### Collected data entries

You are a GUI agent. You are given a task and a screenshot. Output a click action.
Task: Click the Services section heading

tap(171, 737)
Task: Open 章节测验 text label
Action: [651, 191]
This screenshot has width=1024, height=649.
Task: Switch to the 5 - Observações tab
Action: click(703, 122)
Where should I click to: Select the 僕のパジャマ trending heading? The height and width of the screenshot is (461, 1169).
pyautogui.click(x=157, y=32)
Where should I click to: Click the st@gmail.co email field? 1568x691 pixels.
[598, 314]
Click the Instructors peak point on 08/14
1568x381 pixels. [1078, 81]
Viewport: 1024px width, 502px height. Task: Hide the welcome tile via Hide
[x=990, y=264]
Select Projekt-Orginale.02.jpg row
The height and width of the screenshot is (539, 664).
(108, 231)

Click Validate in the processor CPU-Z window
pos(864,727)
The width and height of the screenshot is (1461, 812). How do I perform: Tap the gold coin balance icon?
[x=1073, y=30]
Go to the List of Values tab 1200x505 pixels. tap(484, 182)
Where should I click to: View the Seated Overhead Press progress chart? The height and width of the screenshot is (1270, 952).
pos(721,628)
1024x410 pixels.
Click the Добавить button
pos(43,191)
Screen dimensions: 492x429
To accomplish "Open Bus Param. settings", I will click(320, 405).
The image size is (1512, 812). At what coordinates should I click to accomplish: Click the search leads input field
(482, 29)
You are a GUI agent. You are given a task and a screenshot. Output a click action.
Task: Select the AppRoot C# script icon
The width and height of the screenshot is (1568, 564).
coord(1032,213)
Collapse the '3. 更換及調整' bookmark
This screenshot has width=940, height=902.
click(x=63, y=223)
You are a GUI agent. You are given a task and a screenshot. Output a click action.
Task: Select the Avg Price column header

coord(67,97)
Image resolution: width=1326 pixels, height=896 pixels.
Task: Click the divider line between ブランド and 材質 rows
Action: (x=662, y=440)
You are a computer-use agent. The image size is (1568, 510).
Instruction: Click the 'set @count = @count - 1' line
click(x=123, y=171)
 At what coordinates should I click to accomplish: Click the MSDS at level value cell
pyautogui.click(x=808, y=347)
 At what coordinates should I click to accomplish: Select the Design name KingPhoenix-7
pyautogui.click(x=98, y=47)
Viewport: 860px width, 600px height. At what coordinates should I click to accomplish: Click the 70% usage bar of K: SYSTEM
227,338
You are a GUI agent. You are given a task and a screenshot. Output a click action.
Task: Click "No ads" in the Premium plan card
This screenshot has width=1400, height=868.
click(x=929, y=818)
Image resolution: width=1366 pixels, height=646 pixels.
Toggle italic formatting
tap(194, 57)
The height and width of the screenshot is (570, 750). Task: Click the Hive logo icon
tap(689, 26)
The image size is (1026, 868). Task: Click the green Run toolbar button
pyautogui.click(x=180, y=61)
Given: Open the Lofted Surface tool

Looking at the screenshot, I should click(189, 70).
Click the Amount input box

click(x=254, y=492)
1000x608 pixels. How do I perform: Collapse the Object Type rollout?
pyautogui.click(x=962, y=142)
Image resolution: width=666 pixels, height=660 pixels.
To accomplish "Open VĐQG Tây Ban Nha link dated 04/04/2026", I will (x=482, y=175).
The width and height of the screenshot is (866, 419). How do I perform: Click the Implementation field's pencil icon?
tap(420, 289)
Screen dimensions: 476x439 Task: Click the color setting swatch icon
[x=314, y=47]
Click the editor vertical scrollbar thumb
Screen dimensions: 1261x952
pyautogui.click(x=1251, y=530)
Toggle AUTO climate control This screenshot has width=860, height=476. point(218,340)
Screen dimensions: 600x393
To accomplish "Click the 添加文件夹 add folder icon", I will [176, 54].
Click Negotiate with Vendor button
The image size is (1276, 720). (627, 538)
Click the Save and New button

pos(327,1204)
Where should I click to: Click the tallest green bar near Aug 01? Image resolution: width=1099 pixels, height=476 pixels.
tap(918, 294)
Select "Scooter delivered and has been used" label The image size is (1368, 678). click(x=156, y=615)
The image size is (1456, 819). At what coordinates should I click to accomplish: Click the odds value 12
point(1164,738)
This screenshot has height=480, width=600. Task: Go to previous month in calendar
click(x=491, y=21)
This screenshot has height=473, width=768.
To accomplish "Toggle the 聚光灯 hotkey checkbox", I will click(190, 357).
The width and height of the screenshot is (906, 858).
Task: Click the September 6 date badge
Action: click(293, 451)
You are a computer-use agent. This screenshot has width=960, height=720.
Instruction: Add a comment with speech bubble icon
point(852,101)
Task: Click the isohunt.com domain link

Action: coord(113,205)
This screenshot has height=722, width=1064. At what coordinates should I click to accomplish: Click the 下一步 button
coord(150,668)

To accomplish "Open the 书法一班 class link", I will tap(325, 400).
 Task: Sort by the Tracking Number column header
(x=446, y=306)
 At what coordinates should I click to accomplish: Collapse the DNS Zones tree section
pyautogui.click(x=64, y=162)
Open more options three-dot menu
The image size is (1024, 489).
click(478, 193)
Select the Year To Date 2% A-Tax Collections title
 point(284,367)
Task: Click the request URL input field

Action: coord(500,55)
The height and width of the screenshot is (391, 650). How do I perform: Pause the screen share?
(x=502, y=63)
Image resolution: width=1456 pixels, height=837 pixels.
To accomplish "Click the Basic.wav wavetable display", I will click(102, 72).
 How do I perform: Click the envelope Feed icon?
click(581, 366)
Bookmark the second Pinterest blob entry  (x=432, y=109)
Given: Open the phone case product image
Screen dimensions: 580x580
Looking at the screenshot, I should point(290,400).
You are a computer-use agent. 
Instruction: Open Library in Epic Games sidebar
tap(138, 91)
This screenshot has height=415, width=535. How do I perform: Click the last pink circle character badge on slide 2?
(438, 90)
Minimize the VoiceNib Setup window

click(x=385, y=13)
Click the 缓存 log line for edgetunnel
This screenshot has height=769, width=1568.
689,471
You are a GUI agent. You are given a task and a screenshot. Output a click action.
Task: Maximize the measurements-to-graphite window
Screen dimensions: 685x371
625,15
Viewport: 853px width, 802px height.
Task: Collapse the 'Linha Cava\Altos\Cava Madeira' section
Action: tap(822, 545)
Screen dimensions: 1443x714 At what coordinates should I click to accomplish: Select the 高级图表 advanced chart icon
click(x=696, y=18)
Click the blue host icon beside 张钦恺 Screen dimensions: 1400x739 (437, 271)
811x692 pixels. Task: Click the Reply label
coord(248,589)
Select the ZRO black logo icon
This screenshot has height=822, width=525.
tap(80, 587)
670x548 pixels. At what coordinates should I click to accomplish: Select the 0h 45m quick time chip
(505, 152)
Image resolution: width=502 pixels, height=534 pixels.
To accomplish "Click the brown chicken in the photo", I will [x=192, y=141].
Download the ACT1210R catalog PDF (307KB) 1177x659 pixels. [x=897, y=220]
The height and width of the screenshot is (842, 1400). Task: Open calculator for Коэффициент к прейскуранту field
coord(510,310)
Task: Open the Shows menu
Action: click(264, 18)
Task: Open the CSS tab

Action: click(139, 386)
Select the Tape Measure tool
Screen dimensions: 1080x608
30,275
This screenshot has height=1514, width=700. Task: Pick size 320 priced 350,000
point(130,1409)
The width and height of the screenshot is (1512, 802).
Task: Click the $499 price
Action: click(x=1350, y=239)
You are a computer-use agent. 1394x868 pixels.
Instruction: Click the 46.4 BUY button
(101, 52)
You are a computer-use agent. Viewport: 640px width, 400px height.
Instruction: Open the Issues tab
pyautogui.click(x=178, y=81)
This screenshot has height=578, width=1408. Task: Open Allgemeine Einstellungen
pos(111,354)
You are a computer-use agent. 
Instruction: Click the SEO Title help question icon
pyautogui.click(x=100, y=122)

### EXERCISE BRIEF
The answer must consist of every entry, set down exactly as given.

### ANSWER TO THIS EXERCISE
You are a GUI agent. You are given a task and a screenshot. Output a click action.
Task: Click the Services section heading

tap(171, 737)
Task: Open 章节测验 text label
Action: [651, 191]
This screenshot has width=1024, height=649.
Task: Switch to the 5 - Observações tab
Action: click(703, 122)
Where should I click to: Select the 僕のパジャマ trending heading? The height and width of the screenshot is (461, 1169).
pyautogui.click(x=157, y=32)
Where should I click to: Click the st@gmail.co email field? 1568x691 pixels.
[598, 314]
Click the Instructors peak point on 08/14
1568x381 pixels. [1078, 81]
Viewport: 1024px width, 502px height. Task: Hide the welcome tile via Hide
[x=990, y=264]
Select Projekt-Orginale.02.jpg row
The height and width of the screenshot is (539, 664).
(108, 231)

Click Validate in the processor CPU-Z window
pos(864,727)
The width and height of the screenshot is (1461, 812). How do I perform: Tap the gold coin balance icon?
[x=1073, y=30]
Go to the List of Values tab 1200x505 pixels. tap(484, 182)
Where should I click to: View the Seated Overhead Press progress chart? The height and width of the screenshot is (1270, 952).
pos(721,628)
1024x410 pixels.
Click the Добавить button
pos(43,191)
Screen dimensions: 492x429
To accomplish "Open Bus Param. settings", I will click(320, 405).
The image size is (1512, 812). At what coordinates should I click to accomplish: Click the search leads input field
(482, 29)
You are a GUI agent. You are given a task and a screenshot. Output a click action.
Task: Select the AppRoot C# script icon
The width and height of the screenshot is (1568, 564).
coord(1032,213)
Collapse the '3. 更換及調整' bookmark
This screenshot has width=940, height=902.
click(x=63, y=223)
You are a GUI agent. You are given a task and a screenshot. Output a click action.
Task: Select the Avg Price column header

coord(67,97)
Image resolution: width=1326 pixels, height=896 pixels.
Task: Click the divider line between ブランド and 材質 rows
Action: (x=662, y=440)
You are a computer-use agent. The image size is (1568, 510).
Instruction: Click the 'set @count = @count - 1' line
click(x=123, y=171)
 At what coordinates should I click to accomplish: Click the MSDS at level value cell
pyautogui.click(x=808, y=347)
 At what coordinates should I click to accomplish: Select the Design name KingPhoenix-7
pyautogui.click(x=98, y=47)
Viewport: 860px width, 600px height. At what coordinates should I click to accomplish: Click the 70% usage bar of K: SYSTEM
227,338
You are a GUI agent. You are given a task and a screenshot. Output a click action.
Task: Click "No ads" in the Premium plan card
This screenshot has width=1400, height=868.
click(x=929, y=818)
Image resolution: width=1366 pixels, height=646 pixels.
Toggle italic formatting
tap(194, 57)
The height and width of the screenshot is (570, 750). Task: Click the Hive logo icon
tap(689, 26)
The image size is (1026, 868). Task: Click the green Run toolbar button
pyautogui.click(x=180, y=61)
Given: Open the Lofted Surface tool

Looking at the screenshot, I should click(189, 70).
Click the Amount input box

click(x=254, y=492)
1000x608 pixels. How do I perform: Collapse the Object Type rollout?
pyautogui.click(x=962, y=142)
Image resolution: width=666 pixels, height=660 pixels.
To accomplish "Open VĐQG Tây Ban Nha link dated 04/04/2026", I will (x=482, y=175).
The width and height of the screenshot is (866, 419). How do I perform: Click the Implementation field's pencil icon?
tap(420, 289)
Screen dimensions: 476x439 Task: Click the color setting swatch icon
[x=314, y=47]
Click the editor vertical scrollbar thumb
Screen dimensions: 1261x952
pyautogui.click(x=1251, y=530)
Toggle AUTO climate control This screenshot has width=860, height=476. point(218,340)
Screen dimensions: 600x393
To accomplish "Click the 添加文件夹 add folder icon", I will [176, 54].
Click Negotiate with Vendor button
The image size is (1276, 720). (627, 538)
Click the Save and New button

pos(327,1204)
Where should I click to: Click the tallest green bar near Aug 01? Image resolution: width=1099 pixels, height=476 pixels.
tap(918, 294)
Select "Scooter delivered and has been used" label The image size is (1368, 678). click(x=156, y=615)
The image size is (1456, 819). At what coordinates should I click to accomplish: Click the odds value 12
point(1164,738)
This screenshot has height=480, width=600. Task: Go to previous month in calendar
click(x=491, y=21)
This screenshot has height=473, width=768.
To accomplish "Toggle the 聚光灯 hotkey checkbox", I will click(190, 357).
The width and height of the screenshot is (906, 858).
Task: Click the September 6 date badge
Action: click(293, 451)
You are a computer-use agent. This screenshot has width=960, height=720.
Instruction: Add a comment with speech bubble icon
point(852,101)
Task: Click the isohunt.com domain link

Action: coord(113,205)
This screenshot has height=722, width=1064. At what coordinates should I click to accomplish: Click the 下一步 button
coord(150,668)

To accomplish "Open the 书法一班 class link", I will tap(325, 400).
 Task: Sort by the Tracking Number column header
(x=446, y=306)
 At what coordinates should I click to accomplish: Collapse the DNS Zones tree section
pyautogui.click(x=64, y=162)
Open more options three-dot menu
The image size is (1024, 489).
click(478, 193)
Select the Year To Date 2% A-Tax Collections title
 point(284,367)
Task: Click the request URL input field

Action: coord(500,55)
The height and width of the screenshot is (391, 650). How do I perform: Pause the screen share?
(x=502, y=63)
Image resolution: width=1456 pixels, height=837 pixels.
To accomplish "Click the Basic.wav wavetable display", I will click(102, 72).
 How do I perform: Click the envelope Feed icon?
click(581, 366)
Bookmark the second Pinterest blob entry  (x=432, y=109)
Given: Open the phone case product image
Screen dimensions: 580x580
Looking at the screenshot, I should point(290,400).
You are a computer-use agent. 
Instruction: Open Library in Epic Games sidebar
tap(138, 91)
This screenshot has height=415, width=535. How do I perform: Click the last pink circle character badge on slide 2?
(438, 90)
Minimize the VoiceNib Setup window

click(x=385, y=13)
Click the 缓存 log line for edgetunnel
This screenshot has height=769, width=1568.
689,471
You are a GUI agent. You are given a task and a screenshot. Output a click action.
Task: Maximize the measurements-to-graphite window
Screen dimensions: 685x371
625,15
Viewport: 853px width, 802px height.
Task: Collapse the 'Linha Cava\Altos\Cava Madeira' section
Action: tap(822, 545)
Screen dimensions: 1443x714 At what coordinates should I click to accomplish: Select the 高级图表 advanced chart icon
click(x=696, y=18)
Click the blue host icon beside 张钦恺 Screen dimensions: 1400x739 (437, 271)
811x692 pixels. Task: Click the Reply label
coord(248,589)
Select the ZRO black logo icon
This screenshot has height=822, width=525.
tap(80, 587)
670x548 pixels. At what coordinates should I click to accomplish: Select the 0h 45m quick time chip
(505, 152)
Image resolution: width=502 pixels, height=534 pixels.
To accomplish "Click the brown chicken in the photo", I will [x=192, y=141].
Download the ACT1210R catalog PDF (307KB) 1177x659 pixels. [x=897, y=220]
The height and width of the screenshot is (842, 1400). Task: Open calculator for Коэффициент к прейскуранту field
coord(510,310)
Task: Open the Shows menu
Action: click(264, 18)
Task: Open the CSS tab

Action: click(139, 386)
Select the Tape Measure tool
Screen dimensions: 1080x608
30,275
This screenshot has height=1514, width=700. Task: Pick size 320 priced 350,000
point(130,1409)
The width and height of the screenshot is (1512, 802).
Task: Click the $499 price
Action: click(x=1350, y=239)
You are a computer-use agent. 1394x868 pixels.
Instruction: Click the 46.4 BUY button
(101, 52)
You are a computer-use agent. Viewport: 640px width, 400px height.
Instruction: Open the Issues tab
pyautogui.click(x=178, y=81)
This screenshot has height=578, width=1408. Task: Open Allgemeine Einstellungen
pos(111,354)
You are a computer-use agent. 
Instruction: Click the SEO Title help question icon
pyautogui.click(x=100, y=122)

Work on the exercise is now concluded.